> _Source material_
○ ○ ○

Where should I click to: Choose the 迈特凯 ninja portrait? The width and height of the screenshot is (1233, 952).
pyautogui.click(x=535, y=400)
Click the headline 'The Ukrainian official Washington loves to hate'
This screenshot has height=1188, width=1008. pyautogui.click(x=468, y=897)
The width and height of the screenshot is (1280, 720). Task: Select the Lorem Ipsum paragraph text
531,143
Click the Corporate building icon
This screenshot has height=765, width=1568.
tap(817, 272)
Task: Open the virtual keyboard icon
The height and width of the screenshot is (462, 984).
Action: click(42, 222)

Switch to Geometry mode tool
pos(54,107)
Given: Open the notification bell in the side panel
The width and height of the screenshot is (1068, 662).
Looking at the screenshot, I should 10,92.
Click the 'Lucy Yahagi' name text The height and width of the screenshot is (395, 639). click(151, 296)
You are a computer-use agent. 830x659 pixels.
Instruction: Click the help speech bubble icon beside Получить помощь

○ ○ ○

> _Task directions_
Return exactly the lines from the line bearing "Switch to Geometry mode tool" to the end of the records, inclusive of both; include no other lines.

> _Solution to this exercise_
Switch to Geometry mode tool
pos(54,107)
Given: Open the notification bell in the side panel
The width and height of the screenshot is (1068, 662).
Looking at the screenshot, I should 10,92.
Click the 'Lucy Yahagi' name text The height and width of the screenshot is (395, 639). click(151, 296)
You are a computer-use agent. 830x659 pixels.
Instruction: Click the help speech bubble icon beside Получить помощь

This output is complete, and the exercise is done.